Objectives: To determine the postoperative outcomes in solid-organ transplant (SOT) patients undergoing operative treatment of lower extremity fractures.
Design: Retrospective comparative study.
Setting: Academic Level 1 trauma center.
Patient selection criteria: Patients who underwent SOT and operative treatment of lower extremity fracture from 2013 to 2021 were identified, excluding pathologic fractures.
Outcome measures and comparisons: Postoperative complications, length of stay, time to death, 90-day and 1-year readmission rates, readmission causes, discharge location, and immunosuppressive regiments.
Results: Sixty-one patients with an average age of 67 years (range 29-88) were included. The mortality rate was 37.7%. The average follow-up was 15.2 months (range of 2 weeks-10 years). The majority of patients (32.8%) had received a liver transplant, and femoral neck fractures constituted the largest fracture group. The average length of stay was 10 days, with the shortest being 1 day and the longest being 126 days (SD 18). The majority of patients (57.3%) were not discharged home. Only 2 suffered from a postoperative complication requiring another procedure: hardware removal and liner exchange for periprosthetic joint infection, respectively. There was a 27.9% 90-day readmission rate with 2 deaths within that period with the most common being altered mental status (29.4%), genitourinary infections (17.6%), repeat falls (11.8%), and low hemoglobin requiring transfusion (11.8%). The longest average time to death analyzed by transplant type was found among lung transplant patients (1076 days, 62.5% mortality), followed by liver transplant patients (949 days, 35.0% mortality), and then kidney transplant patients (834 days, 38.9% mortality). The shortest time to death was 71 days from index procedure.

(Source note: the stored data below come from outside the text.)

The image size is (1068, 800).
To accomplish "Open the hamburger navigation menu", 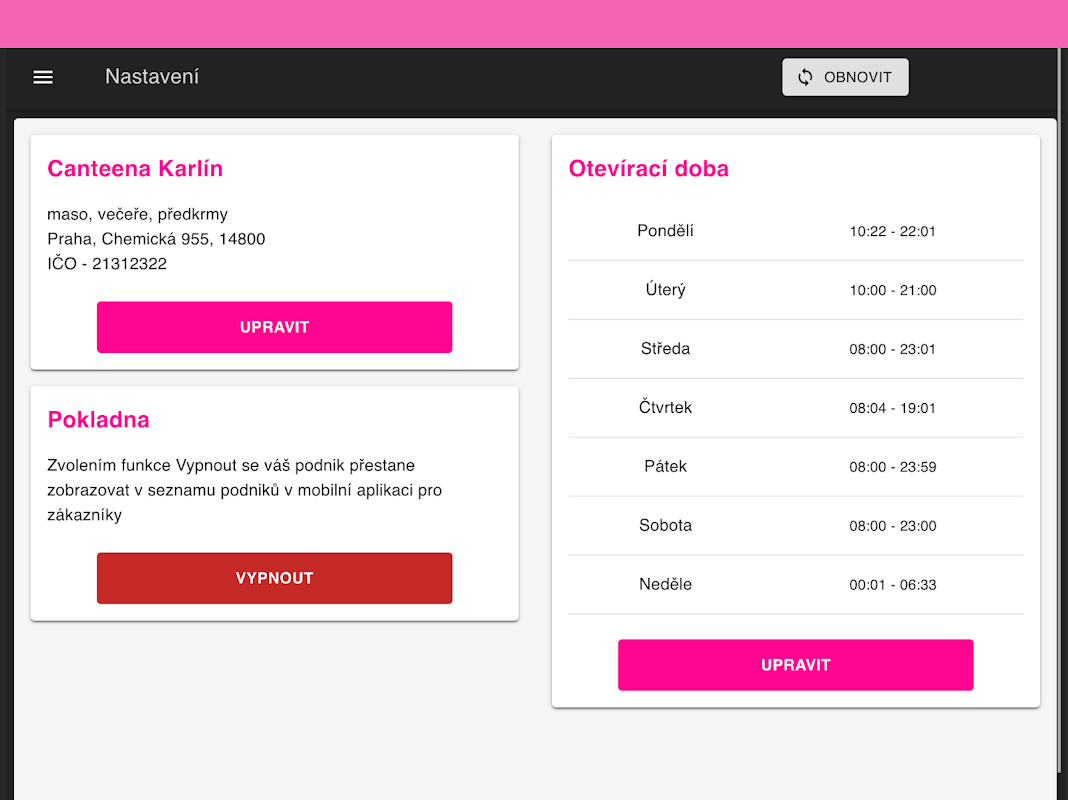I will [x=43, y=77].
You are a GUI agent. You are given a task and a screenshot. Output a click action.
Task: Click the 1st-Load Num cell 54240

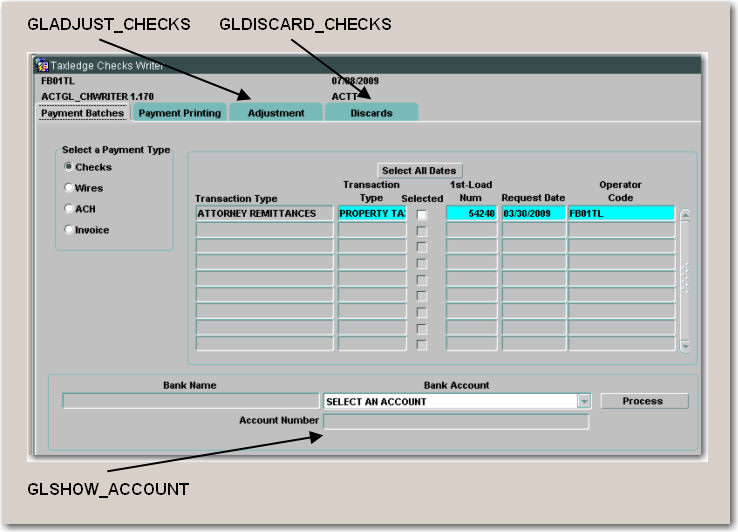(471, 213)
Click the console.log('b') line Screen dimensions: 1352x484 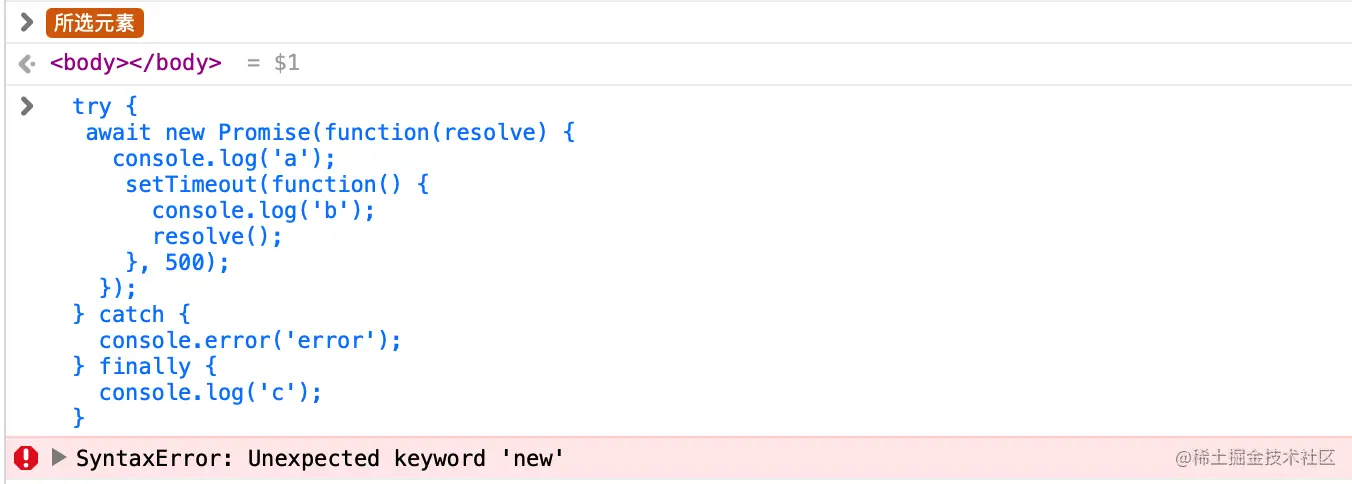pyautogui.click(x=263, y=210)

Conclusions: Family members of SOT patients undergoing operative treatment of lower extremity fractures should be made aware of the high risk for 90-day readmission postoperatively (27.9%) and overall mortality (12.5%). Providers should be aware of the need for multidisciplinary involvement for inpatient care, monitoring postoperative complications, and facilitating discharge planning.
Level of evidence: Therapeutic Level IV. See Instructions for Authors for a complete description of levels of evidence.